Vendredi, 15 décembre 2017

Pas de fusils d’assaut suisses au Yémen!

Jeudi 16 novembre 2017

L’industrie suisse d’armement réclame un élargissement législatif concernant l’exportation d’armes. Réaction d’Alain Bovard, d’Amnesty International.

Des entreprises suisses d’armement ont exprimé le souhait d’exporter leurs produits dans des pays qui connaissent des conflits armés intérieurs. La belle idée que voilà! Et si l’on envoyait quelques véhicules blindés – armés comme il se doit – au Soudan du Sud, des grenades à main en Syrie, des fusils d’assaut au Yémen et, tant qu’à faire, des pistolets d’ordonnance pour la police du Burundi, si réputée pour sa manière bien à elle de respecter les droits humains? Ce serait à coup sûr une façon efficace de relancer l’industrie guerrière, si rudement affectée par la crise, et de créer des emplois dans les zones sinistrées. Et tant pis si cela entraîne la perte de quelques centaines, voire quelques milliers de vies humaines. Ce ne serait là que des dommages collatéraux.

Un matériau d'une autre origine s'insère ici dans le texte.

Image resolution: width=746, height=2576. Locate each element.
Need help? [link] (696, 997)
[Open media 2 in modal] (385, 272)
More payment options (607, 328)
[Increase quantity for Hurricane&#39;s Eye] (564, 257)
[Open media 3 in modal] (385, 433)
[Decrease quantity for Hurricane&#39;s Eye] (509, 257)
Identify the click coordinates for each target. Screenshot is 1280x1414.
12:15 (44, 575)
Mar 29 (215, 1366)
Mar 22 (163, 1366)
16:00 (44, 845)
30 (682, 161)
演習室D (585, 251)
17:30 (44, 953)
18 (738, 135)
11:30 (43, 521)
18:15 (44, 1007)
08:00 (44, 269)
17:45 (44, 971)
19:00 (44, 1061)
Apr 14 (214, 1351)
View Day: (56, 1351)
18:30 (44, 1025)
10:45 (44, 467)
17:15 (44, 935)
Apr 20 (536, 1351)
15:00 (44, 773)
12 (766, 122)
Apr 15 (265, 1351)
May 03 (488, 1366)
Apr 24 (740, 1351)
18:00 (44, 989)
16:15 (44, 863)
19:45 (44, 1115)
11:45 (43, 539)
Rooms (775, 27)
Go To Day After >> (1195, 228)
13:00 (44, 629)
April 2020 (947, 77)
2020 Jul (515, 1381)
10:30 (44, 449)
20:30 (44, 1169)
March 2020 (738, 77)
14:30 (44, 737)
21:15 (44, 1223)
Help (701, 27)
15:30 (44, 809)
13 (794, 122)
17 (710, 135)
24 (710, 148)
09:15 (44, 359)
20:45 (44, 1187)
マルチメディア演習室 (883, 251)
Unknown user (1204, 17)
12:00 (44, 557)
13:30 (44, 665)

Mais la crise dans le domaine des exportations d’armes est-elle vraiment si dramatique? On nous permettra d’en douter lorsqu’on lit dans le rapport de gestion 2016 de RUAG que l’entreprise a «réalisé le chiffre d’affaires le plus élevé de toute son histoire» et que «les entrées de commandes ont également atteint des niveaux record».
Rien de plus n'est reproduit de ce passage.